Advertisement

Should Students Be Paid for Their Internship Work?

Share

Q My brother has been working for a major stock brokerage as a summer intern. He is not getting paid for the “internship,” which will last only one summer--between the two years he is studying full time to get his MBA. The job earns no college credit, nor is it required for the MBA program.

Although the main reason for the job is to get his feet wet in the industry and to enhance his resume, isn’t he entitled to receive at least the minimum wage?

--D.E., Tustin

*

A This presents a rather complicated issue. State and federal wage and hour laws permit business organizations to operate internship programs for students without requiring that those students be paid.

Advertisement

Some of the criteria used to determine whether the students must be paid include:

* Do the interns displace regular employees of the business?

* Does the business obtain any immediate advantage (as opposed to long-term “goodwill”) from the internship program?

* Are the interns trained to perform specific jobs, or are they given a more general educational experience?

* Are interns guaranteed a job at the end of the internship?

* What is the actual understanding of the parties involved (which may be evidenced by advertisements for the internship) concerning whether there will be pay?

Essentially, if an internship program primarily benefits the intern and has some link to the intern’s education (actual academic credit is not required), it is less likely to be considered an employment relationship for which wages would have to be paid. On the other hand, an employer cannot have unpaid interns perform the work of its regular employees, nor can it use an unpaid internship program to provide on-the-job training for its own future employees.

| Data shown |
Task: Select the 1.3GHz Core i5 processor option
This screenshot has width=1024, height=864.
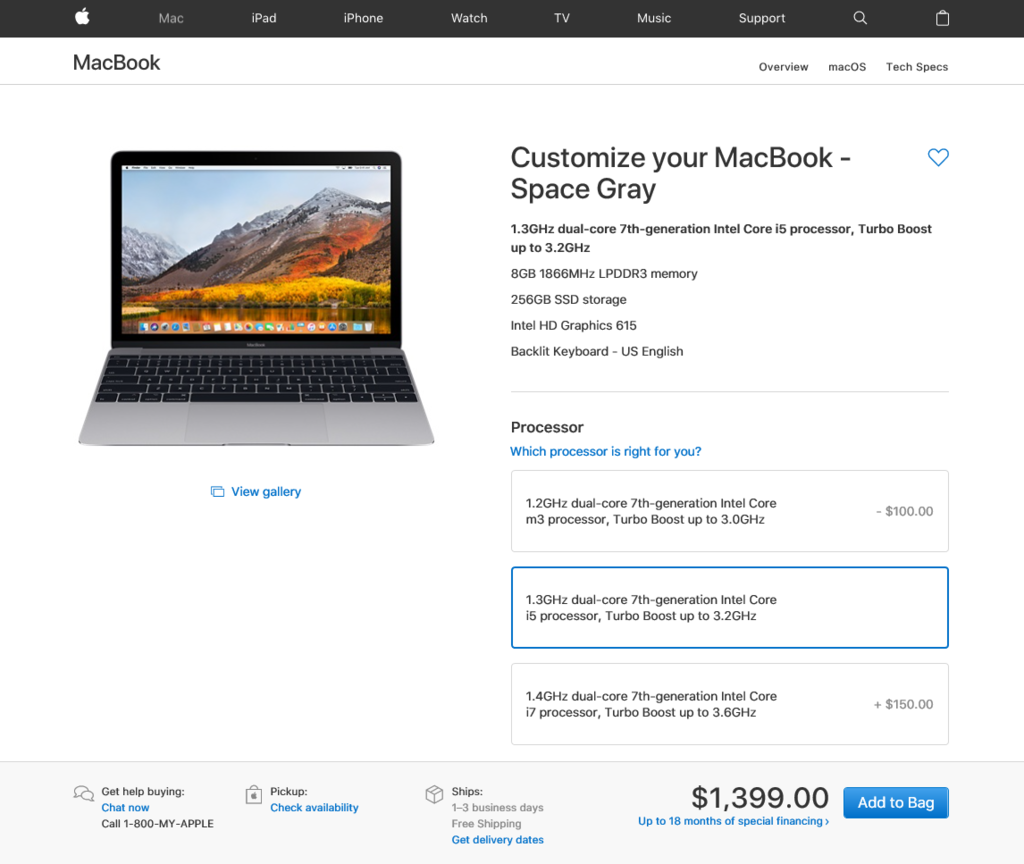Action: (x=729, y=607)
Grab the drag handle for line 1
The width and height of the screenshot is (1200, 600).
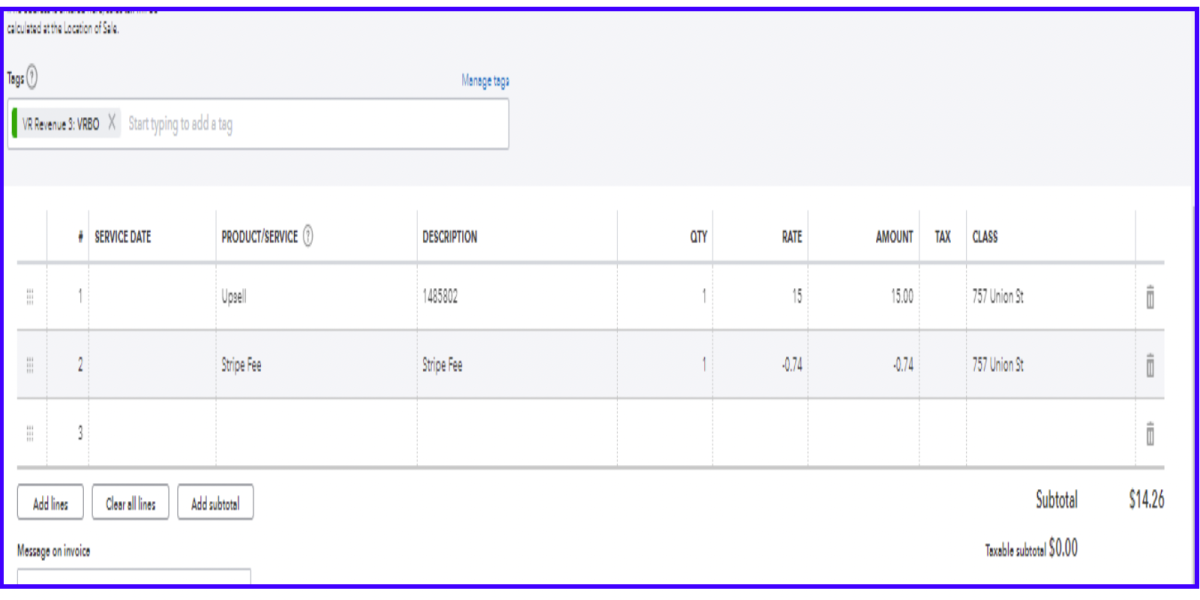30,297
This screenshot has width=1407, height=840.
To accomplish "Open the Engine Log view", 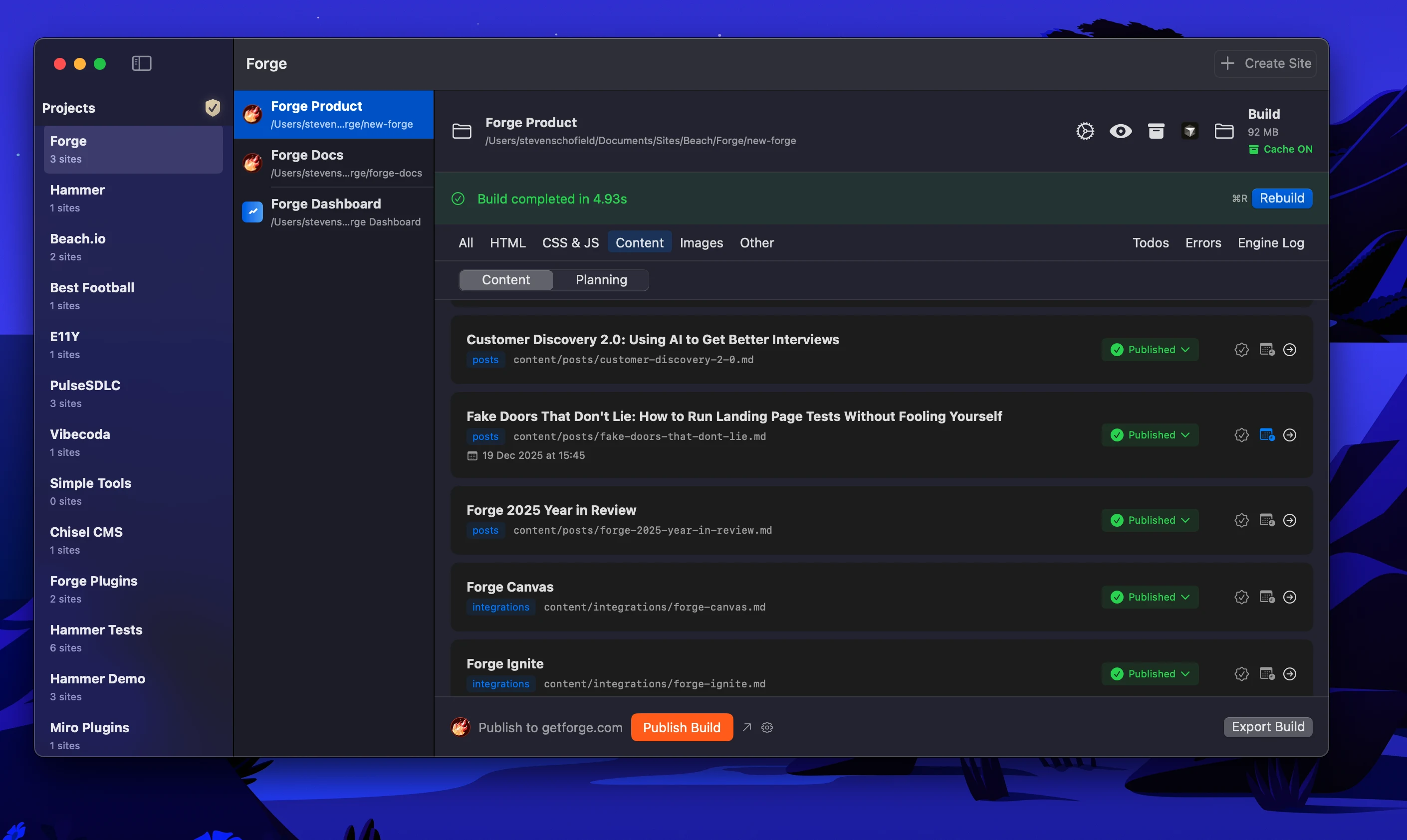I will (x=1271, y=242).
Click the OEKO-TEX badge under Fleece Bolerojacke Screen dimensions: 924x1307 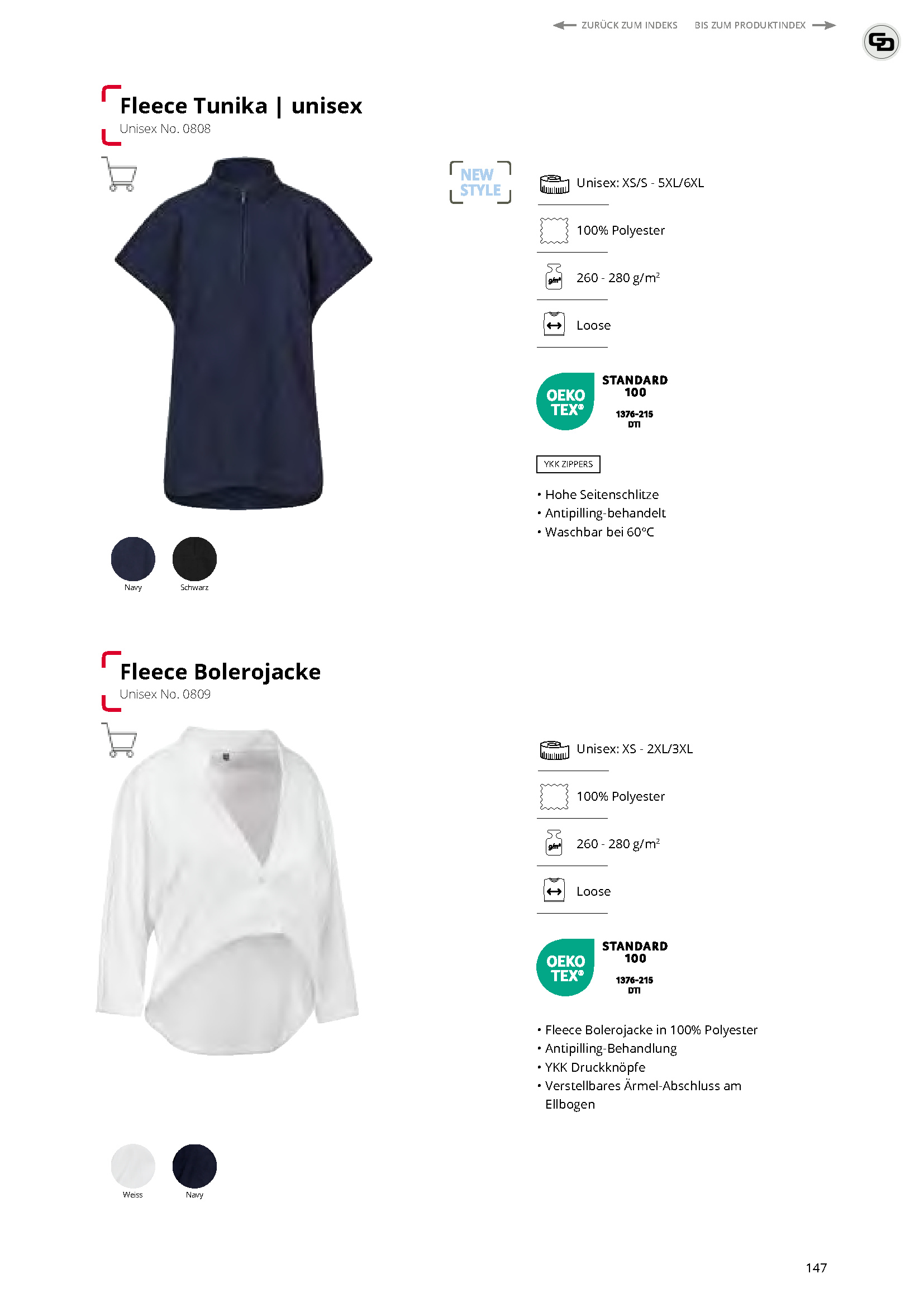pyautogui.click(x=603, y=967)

| Task statement |
Answer these questions from the text on paid internships:
1. How long will the brother's internship last?
2. What do state and federal wage and hour laws permit business organizations to do?
3. What two things does the final paragraph say an employer cannot do?

| Full output |
1. Only one summer, between the two years he is studying full time for his MBA.
2. Operate internship programs for students without requiring that those students be paid.
3. It cannot have unpaid interns perform the work of its regular employees, and it cannot use an unpaid internship program to provide on-the-job training for its own future employees.